Biliyormuş gibi yaptığı konular bunlarla sınırlı değil. Meşhur King – Crane raporuna da giriş yapmış. Belli ki Semir Hamza da konuyu bilmiyor. King – Crane raporu hangi koşullarda ortaya çıktı, hangi maddeleri içeriyordu, hangi devletler tarafından desteklendi, uygulamaya konulabildi mi gibi soruların cevabını bilmeden “tarih bilgilerini” ortaya koymuşlar. Komik olan Semir Hamza King – Crane’den bahsedince Yılmaz Bilgen’in meseleyi biliyormuş gibi cümle kurmuş olması.

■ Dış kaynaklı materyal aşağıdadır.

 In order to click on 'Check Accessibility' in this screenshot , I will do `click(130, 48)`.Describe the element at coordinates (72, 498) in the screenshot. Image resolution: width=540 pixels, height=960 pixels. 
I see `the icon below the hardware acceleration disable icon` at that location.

Bu arada modaya uygun “Siyonizm vs” dediğiniz zaman ikilinin plan sandıkları ama aslında bir rapor olan çalışmanın ruhuna tamamen aykırı bir sonuca ulaşmakla kalmıyor, okuyucunun “işin ucunda Büyük İsrail var” diye düşünmesini sağlayarak okuyucuyu heyecanlandırıyorsunuz. Bir de İran’ı bununla da yetinmeyip PKK’yı habere eklediniz mi komplo teoriniz tamamlanıyor! Gözler FETÖ’yü arıyor doğal olarak, unutmuş olabilirler.1

Bu haber üzerine çakma Suriye kanalı yayın yapıyor ve Yılmaz Bilgen ile Semir Salha’yı konuk alıyor. Semir Salha “bu haberdeki ifadelerin izaha muhtaç olduğunu” ifade edince Yılmaz Bilgen haberdeki saçmalıkları ortaya çıkaran bu haklı eleştiriye cevap vermek yerine işi “Erdoğan 2023’te kaybederse ne olacak biliyor musunuz”a getiriyor.2

Suriye meselesi başladığı günden bu yana medyanın bir önemli bir bölümü kimi zaman cehaletten, kimi zaman bilerek yüzlerce yalan habere imza attı. Hala aynı heyecanla çalışanlar varmış demek ki. “Esad – Erdoğan görüşmesi olası” cümlesi dışında haber yönü olmayan bu gibi iddialar okuyucuyu yanıltmaktan başka işe yaramıyor. Alemi cahil zanneden Yılmaz Bilgen gibi “gazeteciler” ile Türkiye gibi “gazeteler” prim yapmaya devam ediyor.